Score one for people with an honest shopping agenda.

Sunday, October 4, 2009

Richie Kray - Keyboard Destroyer

So, I've come to the conclusion that maybe, just maybe I might, in the teensiest way possible, write entirely too often. The proof of this is the poor keyboard attached to my little Toshiba Satellite laptop. For a month or so now, certain keys have been worn out, becoming very hard to press. (My quote key, for instance, takes a good half a second to hit. And if you don't think this is annoying when working on your manuscript, think again, dear reader. It is a freaking nightmare.) Today I woke up, and after making sure my beautiful fiance was doing okay (she is pregnant and about to pop, and also was not feeling well yesterday), I sat down to write as I always do. Except I noticed a teensy little problem.

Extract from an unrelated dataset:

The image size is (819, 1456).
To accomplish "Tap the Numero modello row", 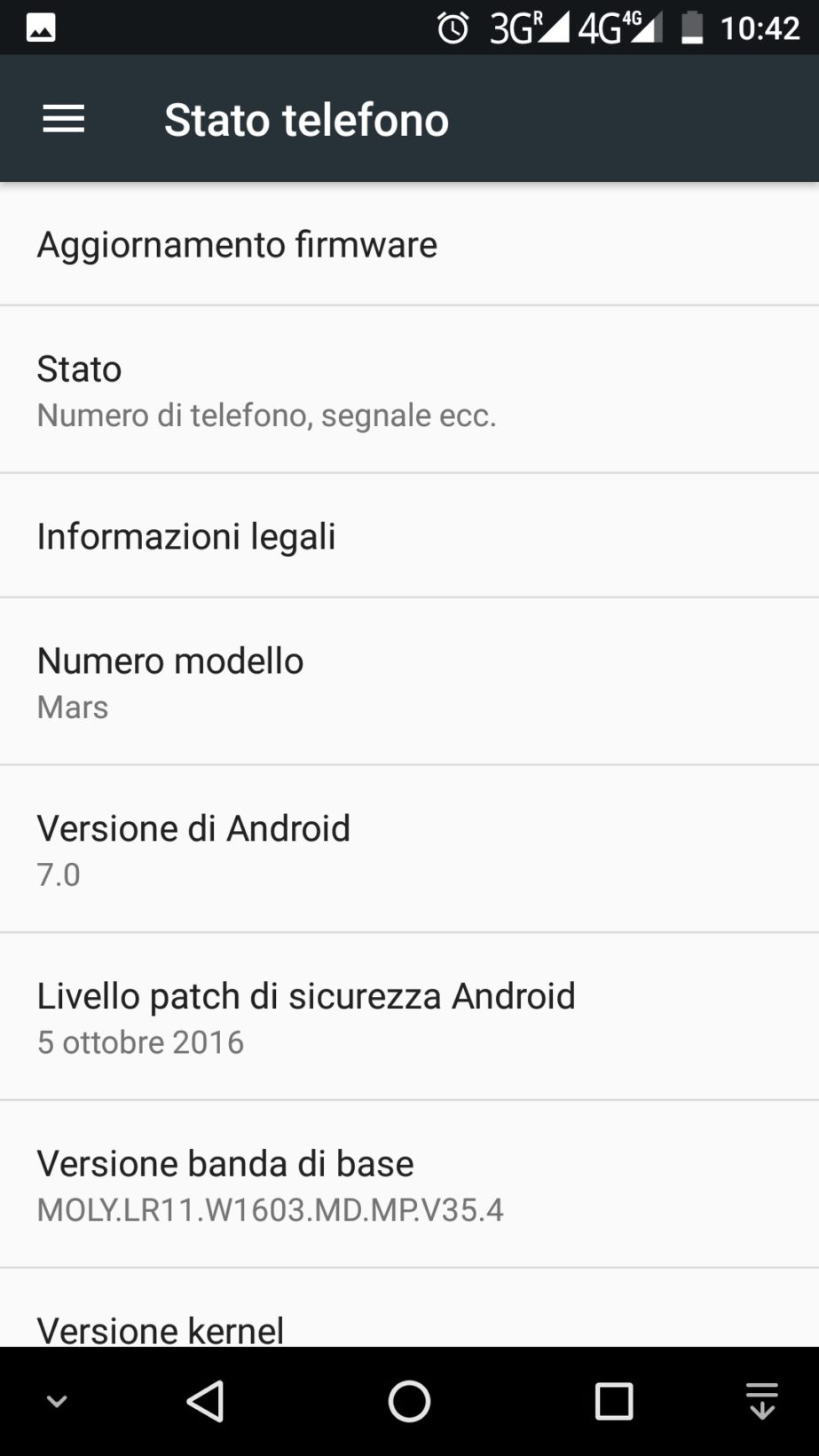I will pyautogui.click(x=409, y=681).
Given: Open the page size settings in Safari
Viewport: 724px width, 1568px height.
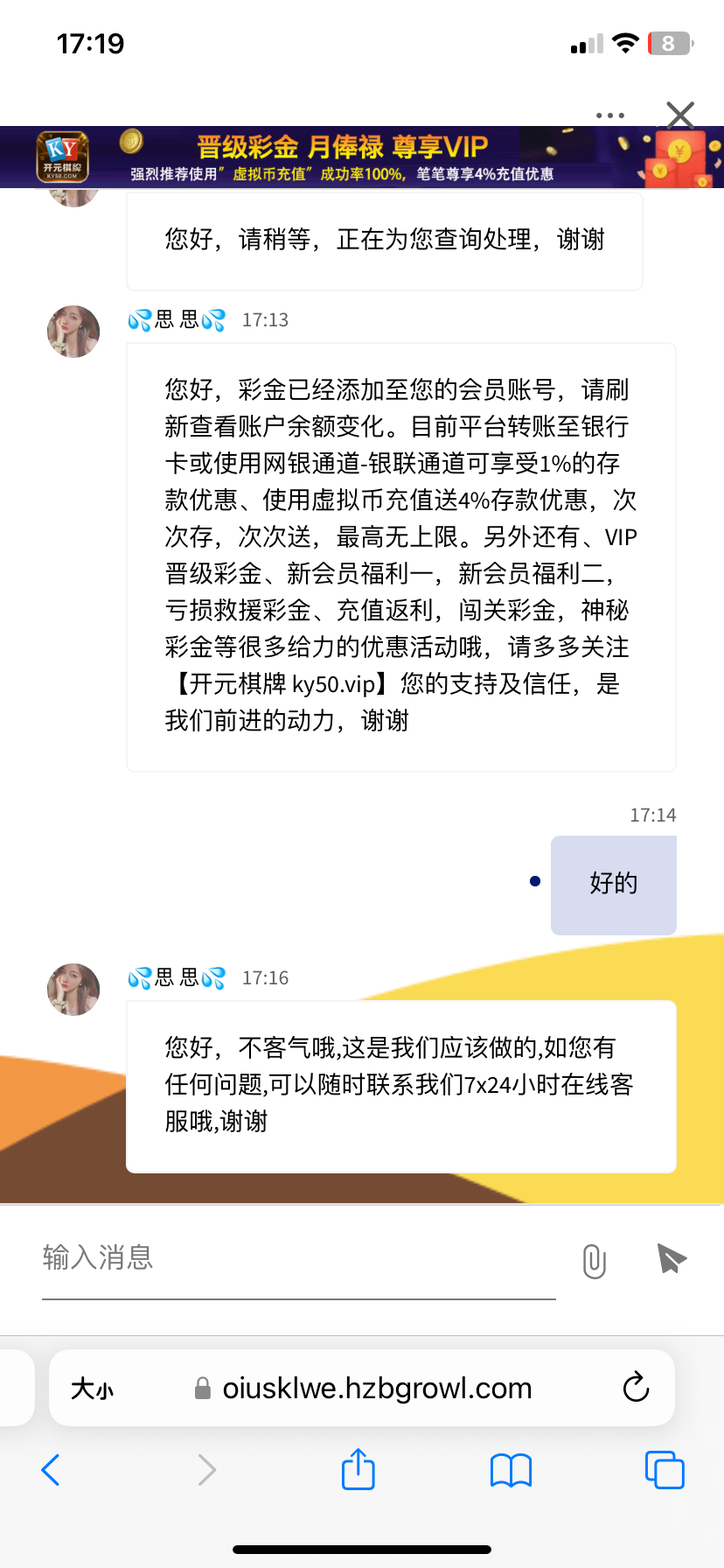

My space bar had betrayed me.

I don't know why, or how, but my space bar no longer responds to me. I hit it (I hit all things I want to obey my desires) and nothing. I press it down, holding it there for a good 10 seconds, sliding all over its lanky surface, and still nothing. Why hast thou forsaken me, o space bar? O grand key of keys? O king of the keyboard, o savior of laptops? Why?!

Then I came to the conclusion that I must be a mythological beast from Ancient Egypt or Rome or some other less heard of civilization, sent into the future to destroy writing as we know it. I will ruthlessly inter each and every keyboard I come across, regardless of race, or sex, social standing, or creed. I will be methodical in my destruction. Never tiring. Always waiting to pounce on that next unsuspecting set of keys with the ferocity of a dragon with a hangover.

Either that or I really need a new computer. One of the two.